Een stevig boek van bijna 100
bladzijden. Eindelijk! Een prelude, 3 cycli en een uitgebreide noot over de -
voor mij tot op vandaag onbekende - kunstenaar Jan Mankes. Dit is geen bundel,
dit is een vette kluif. Jager vertrekt vanuit een plan om strakke verzen goed
uit te balanceren. Leestekens op de juiste plaats verankeren de stabiliteit.
Zijn nauwkeurige beschrijvingen zijn de woorden van een meelevende observator;
een reddende engel zonder religie. Hij trekt zijn gedichten open en verbant het
te belemmerende persoonlijke, zo worden zijn verzen universeel. Natuurelementen
en –taferelen verdringen de mechanische en technologische wereld waarin we
leven. De nieuwe wereld van Jager is onthaast. Zijn ‘iemanden’ worden een
pluriforme identiteit die anoniem een waarheid uitdragen. De dichter schept
geslachtsloze getuigen. Ze worden belangrijke actoren waarmee rekening dient
gehouden. Ze zijn de dragers van gedeelde wijsheden. Klaas Jager laveert in
zijn schrijven tussen literatuur en filosofie.
Is dit hoe het hoort te gaan
Is
dit hoe het hoort te gaan, de zin
van
het leven eerst een onderwerp
en
dan een lijdend voorwerp geven
iemand
denkt daar amper over na,
het
bloed wordt anders dik en traag
dus
weg met die filosofie, effen het pad,
zorg
dat het vooral geen zijwegen heeft,
neem
een eerlijk belegde boterham mee,
kom
iemand tegen die luistert naar een naam,
wissel
een woord of twee, maak een kwinkslag,
verdeel
de tijd, glimlach wanneer het tegenzit,
pluk
de dag zo lang de dood zijn roes uitslaapt,
onderhoud
het huis dat geen escapades gedoogt,
verricht
het werk dat een zekere toekomst biedt,
droom
van bloemrijke poëzie maar plant ze niet.
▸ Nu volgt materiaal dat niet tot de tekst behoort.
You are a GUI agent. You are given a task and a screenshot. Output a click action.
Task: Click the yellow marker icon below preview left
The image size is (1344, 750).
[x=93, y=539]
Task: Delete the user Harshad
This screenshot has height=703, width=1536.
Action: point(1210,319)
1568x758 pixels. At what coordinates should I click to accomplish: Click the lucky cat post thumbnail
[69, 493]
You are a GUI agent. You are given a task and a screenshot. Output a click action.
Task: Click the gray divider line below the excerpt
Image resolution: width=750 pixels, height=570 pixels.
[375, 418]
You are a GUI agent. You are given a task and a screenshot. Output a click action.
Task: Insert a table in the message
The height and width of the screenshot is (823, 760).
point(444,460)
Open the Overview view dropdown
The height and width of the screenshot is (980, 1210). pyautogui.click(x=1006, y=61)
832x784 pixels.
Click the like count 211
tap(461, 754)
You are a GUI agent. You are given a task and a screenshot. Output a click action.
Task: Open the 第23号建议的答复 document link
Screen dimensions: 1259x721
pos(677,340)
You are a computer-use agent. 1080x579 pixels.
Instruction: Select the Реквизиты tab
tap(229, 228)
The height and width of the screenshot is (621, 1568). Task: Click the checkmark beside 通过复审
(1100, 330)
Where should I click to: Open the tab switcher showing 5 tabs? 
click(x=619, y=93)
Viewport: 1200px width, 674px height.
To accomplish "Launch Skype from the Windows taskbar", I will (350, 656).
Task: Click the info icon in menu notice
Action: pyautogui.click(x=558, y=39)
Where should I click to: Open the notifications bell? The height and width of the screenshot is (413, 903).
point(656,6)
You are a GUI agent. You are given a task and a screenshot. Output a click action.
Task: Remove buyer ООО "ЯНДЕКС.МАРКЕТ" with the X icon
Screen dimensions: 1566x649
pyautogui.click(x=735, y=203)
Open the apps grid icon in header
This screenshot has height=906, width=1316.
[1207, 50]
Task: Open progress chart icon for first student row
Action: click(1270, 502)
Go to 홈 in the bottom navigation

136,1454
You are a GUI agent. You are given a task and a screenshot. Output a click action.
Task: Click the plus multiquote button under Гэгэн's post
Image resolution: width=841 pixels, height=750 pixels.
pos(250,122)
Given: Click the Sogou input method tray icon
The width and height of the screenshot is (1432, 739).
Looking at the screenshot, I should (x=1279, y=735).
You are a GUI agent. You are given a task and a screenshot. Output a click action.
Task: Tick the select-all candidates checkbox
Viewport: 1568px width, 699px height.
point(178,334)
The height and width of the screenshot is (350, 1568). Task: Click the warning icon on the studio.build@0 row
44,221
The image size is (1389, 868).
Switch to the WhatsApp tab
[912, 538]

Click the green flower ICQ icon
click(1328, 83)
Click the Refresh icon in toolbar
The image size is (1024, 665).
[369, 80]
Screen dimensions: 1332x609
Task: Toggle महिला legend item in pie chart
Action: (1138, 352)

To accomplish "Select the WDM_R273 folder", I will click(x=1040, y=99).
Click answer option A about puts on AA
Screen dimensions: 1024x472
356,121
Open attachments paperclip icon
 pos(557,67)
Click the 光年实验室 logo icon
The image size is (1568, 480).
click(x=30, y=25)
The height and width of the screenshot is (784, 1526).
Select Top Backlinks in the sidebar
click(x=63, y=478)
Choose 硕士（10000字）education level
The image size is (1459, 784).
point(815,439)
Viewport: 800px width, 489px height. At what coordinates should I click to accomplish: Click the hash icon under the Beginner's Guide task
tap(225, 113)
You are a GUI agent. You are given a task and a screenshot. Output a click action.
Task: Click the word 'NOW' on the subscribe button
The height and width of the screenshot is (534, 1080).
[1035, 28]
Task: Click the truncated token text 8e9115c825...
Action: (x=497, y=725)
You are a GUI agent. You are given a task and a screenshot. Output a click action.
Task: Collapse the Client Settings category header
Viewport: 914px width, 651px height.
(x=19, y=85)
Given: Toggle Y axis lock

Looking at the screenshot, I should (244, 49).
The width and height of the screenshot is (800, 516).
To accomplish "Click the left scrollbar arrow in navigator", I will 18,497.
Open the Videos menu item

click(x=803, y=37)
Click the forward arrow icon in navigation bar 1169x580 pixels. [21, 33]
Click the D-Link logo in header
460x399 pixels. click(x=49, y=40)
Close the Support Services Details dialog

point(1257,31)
In de wat langere gedichten zorgt
Jager voor een bedwelmende cadans met wiegende ritmes. In de cyclus Er is geen metafoor voor geluk las ik
enkele gedichten die me niet boeiden of hoe verliefdheid blindheid doet
schrijven. In het derde deel van Tussen
hond en wolf komt Klaas Jager weer op dreef en schiet raak. Het sterke Drieluik voor Jan Mankes vereist wel
het lezen van de Noot achteraan het boek. Hoe een dichter lijden kan lezen we
op bladzijde 72. Het prozagedicht Hoogstens
een onhandige poging evoceert de onvrijheid van de schrijver om via zijn
pen een reden aan zijn bestaan te geven: (…) nee, dit betreft ook geenszins een voortslepende gemoedstoestand,
vanuit chronische kommer en kwel, na iedere slaap overgaand in een treurige aubade die met valse pretentie de nieuwe dag
toezingt, hoogstens betreft het een onhandige poging van iemand, om zonder
blindelings het uitgesleten pad te volgen dat met droge bronnen in verbinding
staat, een uitweg te vinden die van nature bij hem past.. (…)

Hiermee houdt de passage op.